Dixon was born at Cambuslang, Glasgow in 1889 the son of Ritchie Dixon (24 January 1847 – 28 June 1909), an oil and colour manufacturer, from Kincardine, (then) Perthshire, and his wife Isabella Crawford Smith, daughter of Brodie Smith, a drapery merchant, from Leslie, Fife. Denzell graduated MB from the University of Glasgow in 1912, and was admitted as a Fellow of the Royal College of Obstetricians and Gynaecologists in 1936.
During World War I, Dixon was in command of a Desert Ambulance Train with the Royal Army Medical Corps. During World War II, he served as a Colonel with the RAMC, in charge of Number 4 Scottish General Medical Hospital, later the Military Hospital at Drimnin, on the Morvern peninsula.

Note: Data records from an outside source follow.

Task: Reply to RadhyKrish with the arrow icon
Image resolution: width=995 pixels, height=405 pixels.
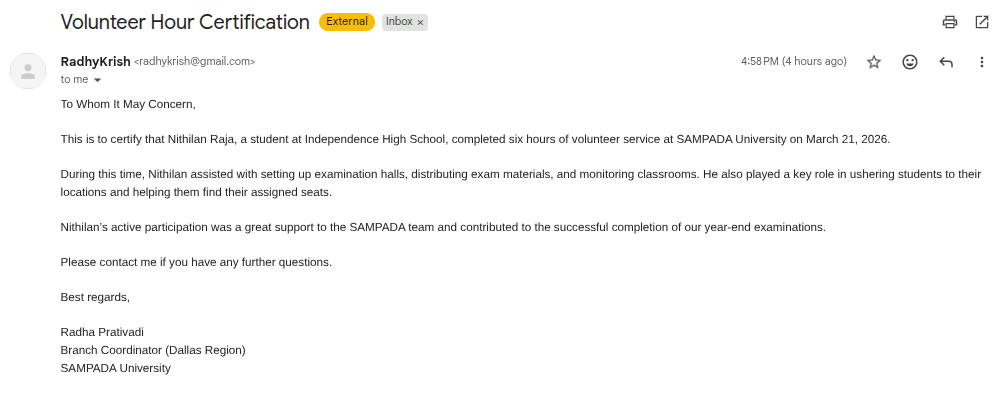Action: coord(946,62)
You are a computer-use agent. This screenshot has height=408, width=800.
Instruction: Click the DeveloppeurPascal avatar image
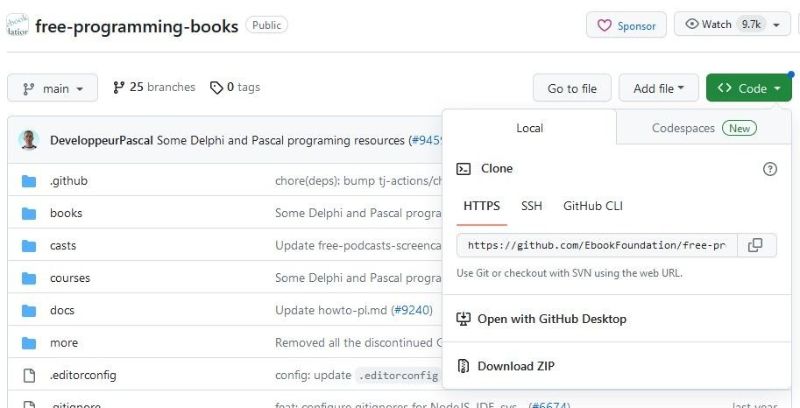click(28, 140)
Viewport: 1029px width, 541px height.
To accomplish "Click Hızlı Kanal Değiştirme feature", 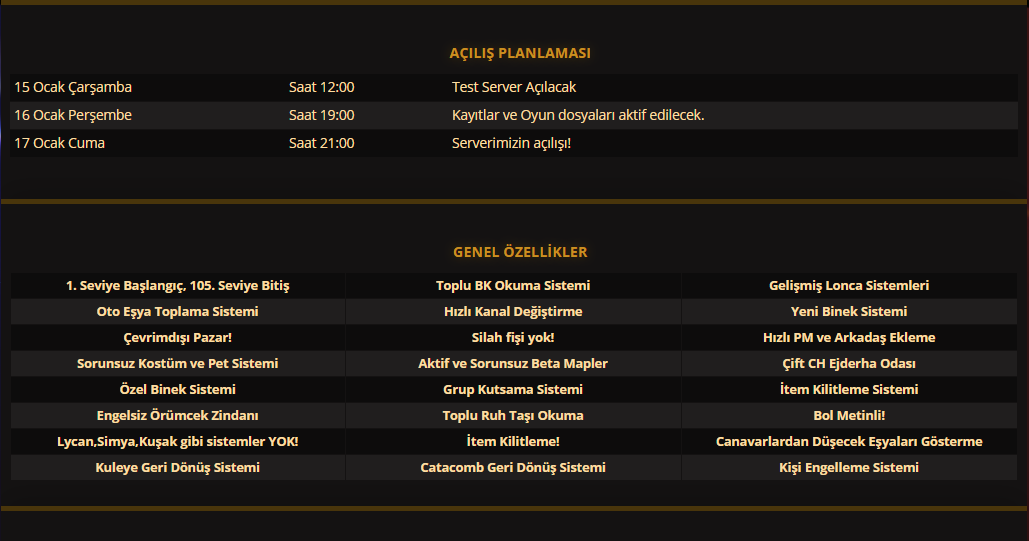I will pyautogui.click(x=513, y=311).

After World War I Dixon worked at the Glasgow Royal Maternity Hospital, succeeding John Martin Munro Kerr as head of the wards there, and as gynaecologist to the Glasgow Victoria Infirmary, in 1934. In 1946 he succeeded to the Chair of Midwifery at the University of Glasgow after the death of James Hendry.
A man of conservative judgement, Dixon disapproved of surgeons who were too quick, in his opinion, to solve the complexity of childbirth by induction or Caesarean section. He retired in 1955.
Denzell married Dr Mary Kirk Jeffrey at Glasgow in 1926. Famed for his passion for golf, he was captain of the Glasgow Golf Club. He died at Helensburgh, Dumbartonshire in 1961.